Just stop editing British biographies. You refuse to take advice. Changing * [[Trinity College, Cambridge]] * [[Faculty of Law, University of Cambridge|Faculty of Law]], [[University of Cambridge]] to * [[University of Cambridge]] is again incorrect. You clearly have no desire to learn, despite multiple editors trying. This is your final [soft] warning as you just don't get it. Gaia Octavia Agrippa Talk 19:00, 8 February 2024 (UTC)[reply]

@Gaia Octavia Agrippa It's a MOS:EGG and MOS:OVERLINK. Actually, you've been the only one who had raised this so far. Fixing redundant links doesn't mean the user has to stop editing British biographies — as if only American biographies are okay to fix? GuardianH (talk) 20:09, 8 February 2024 (UTC)[reply]
No the above example is not MOS:EGG or MOS:OVERLINK.
Looking above and at your talk page history, User:Special-T has picked you up on American degree abbreviations (this has been mentioned before); User:Johnbod has agreed with me here; you've been picked up for errors to a German article although you actually chose to engage with that. You did not engage with me here, here or here.
I'm not going to go through your edits to see which have been reverted or otherwise corrected after you have swept through.
Your incompetence relating to British academia is clear, your errors have been pointed out (and those relating to American academic post-nominals) and yet you plough on regardless. So, stop, breath, educate yourself and continue correctly or stop editing British biographies. Gaia Octavia Agrippa Talk 21:05, 8 February 2024 (UTC)[reply]
@Gaia Octavia Agrippa There's been articles with both condensation and no condensation here. Your assumption is that there's a consensus for keeping them separate, but I've only been aware of a broad consensus for listing colleges under a person's education, not their institutional affiliation.

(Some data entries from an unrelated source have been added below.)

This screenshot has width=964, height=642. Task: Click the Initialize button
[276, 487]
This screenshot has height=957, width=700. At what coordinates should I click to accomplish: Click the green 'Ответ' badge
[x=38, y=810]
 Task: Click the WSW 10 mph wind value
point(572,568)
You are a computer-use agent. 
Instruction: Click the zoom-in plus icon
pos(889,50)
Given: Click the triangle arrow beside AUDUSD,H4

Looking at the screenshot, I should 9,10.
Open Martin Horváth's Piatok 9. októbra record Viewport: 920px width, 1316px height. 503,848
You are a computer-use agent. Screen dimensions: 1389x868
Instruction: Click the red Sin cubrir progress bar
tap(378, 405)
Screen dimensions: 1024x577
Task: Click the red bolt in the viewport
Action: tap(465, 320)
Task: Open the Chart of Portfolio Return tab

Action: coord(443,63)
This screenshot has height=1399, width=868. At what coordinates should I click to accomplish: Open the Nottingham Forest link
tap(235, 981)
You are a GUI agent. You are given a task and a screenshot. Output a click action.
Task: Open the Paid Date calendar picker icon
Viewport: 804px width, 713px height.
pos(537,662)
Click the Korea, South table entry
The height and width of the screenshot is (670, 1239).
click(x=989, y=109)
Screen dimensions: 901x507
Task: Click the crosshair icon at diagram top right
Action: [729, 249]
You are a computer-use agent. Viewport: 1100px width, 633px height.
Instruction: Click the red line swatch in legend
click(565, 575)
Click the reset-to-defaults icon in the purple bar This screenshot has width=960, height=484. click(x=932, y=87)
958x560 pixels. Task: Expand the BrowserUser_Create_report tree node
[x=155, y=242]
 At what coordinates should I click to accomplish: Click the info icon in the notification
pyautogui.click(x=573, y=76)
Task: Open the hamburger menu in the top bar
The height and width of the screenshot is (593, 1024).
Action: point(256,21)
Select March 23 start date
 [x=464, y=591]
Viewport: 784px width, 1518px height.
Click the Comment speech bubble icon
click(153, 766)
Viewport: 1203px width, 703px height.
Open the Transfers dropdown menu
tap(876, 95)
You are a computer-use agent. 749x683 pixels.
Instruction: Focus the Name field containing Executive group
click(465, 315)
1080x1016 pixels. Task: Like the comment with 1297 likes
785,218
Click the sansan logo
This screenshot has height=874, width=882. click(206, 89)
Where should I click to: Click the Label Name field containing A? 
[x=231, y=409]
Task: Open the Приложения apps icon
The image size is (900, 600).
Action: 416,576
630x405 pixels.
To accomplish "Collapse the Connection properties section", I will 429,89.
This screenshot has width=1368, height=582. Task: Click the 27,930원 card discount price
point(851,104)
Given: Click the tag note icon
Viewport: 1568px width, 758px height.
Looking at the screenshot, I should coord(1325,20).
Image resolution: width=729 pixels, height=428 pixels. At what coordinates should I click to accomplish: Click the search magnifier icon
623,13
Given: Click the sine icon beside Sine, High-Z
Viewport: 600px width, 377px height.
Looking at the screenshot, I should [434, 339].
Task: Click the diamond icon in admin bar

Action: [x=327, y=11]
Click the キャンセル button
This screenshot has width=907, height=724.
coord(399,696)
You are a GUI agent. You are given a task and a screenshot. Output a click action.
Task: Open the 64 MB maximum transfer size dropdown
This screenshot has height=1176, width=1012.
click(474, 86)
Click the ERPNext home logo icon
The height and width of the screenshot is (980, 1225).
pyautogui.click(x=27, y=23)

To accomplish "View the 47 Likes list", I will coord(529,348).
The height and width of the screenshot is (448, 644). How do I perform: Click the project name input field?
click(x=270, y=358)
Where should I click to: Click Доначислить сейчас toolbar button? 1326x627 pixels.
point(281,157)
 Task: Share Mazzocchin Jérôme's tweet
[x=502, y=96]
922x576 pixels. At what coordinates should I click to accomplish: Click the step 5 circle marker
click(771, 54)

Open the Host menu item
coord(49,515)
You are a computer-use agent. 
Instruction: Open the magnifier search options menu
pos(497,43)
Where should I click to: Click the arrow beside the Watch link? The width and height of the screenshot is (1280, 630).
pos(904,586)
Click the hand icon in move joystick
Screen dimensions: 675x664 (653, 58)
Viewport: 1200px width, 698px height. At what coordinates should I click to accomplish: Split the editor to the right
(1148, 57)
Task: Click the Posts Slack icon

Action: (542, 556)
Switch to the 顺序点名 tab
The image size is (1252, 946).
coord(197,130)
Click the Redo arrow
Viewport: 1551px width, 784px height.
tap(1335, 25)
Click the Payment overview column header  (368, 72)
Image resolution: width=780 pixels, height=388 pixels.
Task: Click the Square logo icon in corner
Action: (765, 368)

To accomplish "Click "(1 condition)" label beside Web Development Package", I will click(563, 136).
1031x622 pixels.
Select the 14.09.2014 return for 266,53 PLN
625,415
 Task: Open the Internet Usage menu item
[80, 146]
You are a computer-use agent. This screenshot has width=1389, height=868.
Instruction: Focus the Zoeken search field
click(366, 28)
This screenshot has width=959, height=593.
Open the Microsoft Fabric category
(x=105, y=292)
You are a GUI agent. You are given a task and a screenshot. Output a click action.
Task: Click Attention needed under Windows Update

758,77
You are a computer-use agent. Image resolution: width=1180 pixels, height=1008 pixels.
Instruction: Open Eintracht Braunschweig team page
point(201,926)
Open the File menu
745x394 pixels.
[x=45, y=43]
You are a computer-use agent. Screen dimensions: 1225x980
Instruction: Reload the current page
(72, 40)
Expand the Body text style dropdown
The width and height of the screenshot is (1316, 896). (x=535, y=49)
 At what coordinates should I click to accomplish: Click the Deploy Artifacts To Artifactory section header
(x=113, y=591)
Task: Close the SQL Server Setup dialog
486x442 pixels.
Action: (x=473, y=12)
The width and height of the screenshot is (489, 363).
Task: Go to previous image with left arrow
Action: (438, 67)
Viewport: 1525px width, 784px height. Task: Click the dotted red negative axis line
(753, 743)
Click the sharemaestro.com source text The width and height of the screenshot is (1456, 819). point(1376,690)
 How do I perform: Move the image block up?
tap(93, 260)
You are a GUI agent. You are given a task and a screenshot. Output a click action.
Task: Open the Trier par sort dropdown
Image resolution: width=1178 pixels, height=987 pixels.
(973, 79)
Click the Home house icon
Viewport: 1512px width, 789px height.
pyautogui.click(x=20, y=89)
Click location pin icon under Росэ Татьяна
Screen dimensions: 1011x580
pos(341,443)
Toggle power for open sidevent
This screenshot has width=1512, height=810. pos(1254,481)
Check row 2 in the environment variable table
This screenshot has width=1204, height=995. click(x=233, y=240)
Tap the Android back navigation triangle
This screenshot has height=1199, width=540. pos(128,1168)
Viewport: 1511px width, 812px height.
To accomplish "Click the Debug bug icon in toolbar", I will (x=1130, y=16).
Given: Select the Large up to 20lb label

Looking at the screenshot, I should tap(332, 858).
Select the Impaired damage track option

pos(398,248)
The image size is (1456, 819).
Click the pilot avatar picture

Listing every college under institutions gives redundancies, especially when they are under the same institution (University of Cambridge, University of Oxford). I.e., we condense an academic at Harvard Law School or Harvard Business School to just Harvard University. GuardianH (talk) 21:19, 8 February 2024 (UTC)[reply]
@Gaia Octavia Agrippa To clarify, it looks like University of Oxford for a person's institutional affiliation is acceptable. Given an apparent lack of consensus, it may be something more appropriate for an RfC for the article. GuardianH (talk) 21:32, 8 February 2024 (UTC)[reply]
No, for Oxford, Cambridge and London universities, all essentially bands of affiliated institutions, it is correct and usual to give the college or what ever London calls them, NOT the faculty nor the plain overall university. Believe it. Johnbod (talk) 03:31, 9 February 2024 (UTC)[reply]
@Johnbod Is there anything in policy that supports this? I have seen both the college name and the full institution (University of Oxford) in use for a scholar's institutional affiliation, and two things can be true at once here: that either is acceptable. Also, universities have seldom dictated policy on the site. I know Gaia pinged you so I think a RfC might be appropriate to avoid a WP:CANVASS, given that you've also disagreed with me in previous discussions. GuardianH (talk) 03:40, 9 February 2024 (UTC)[reply]
We follow WP:RS here, and that is what they normally do. You obviously don't understand the British system at all, and just won't be told. There is ample consensus here - it's just you on the other side. Do a Rfc if you must - it will sink like a stone. I've no idea where "you've also disagreed with me in previous discussions", but I'm not at all surprized - you do far too many small fiddling edits, with too low quality control. Johnbod (talk) 03:56, 9 February 2024 (UTC)[reply]
Oh, this I suppose. Perhaps you should leave the UK alone. Johnbod (talk) 04:04, 9 February 2024 (UTC)[reply]
@Johnbod First of all, I think both of you are edging on WP:UNCIVIL here, both by belittling my perspective (WP:ICA) by assuming it to be that I'm uneducated and obstinate instead of that I'm pointing out that there is no policy justification or formal consensus established, like you mentioned. That by condensing it down to University of Oxford instead of having a list of all the constituent colleges amounts to stop editing British biographies and to stop, breath, educate yourself and continue correctly or stop editing British biographies.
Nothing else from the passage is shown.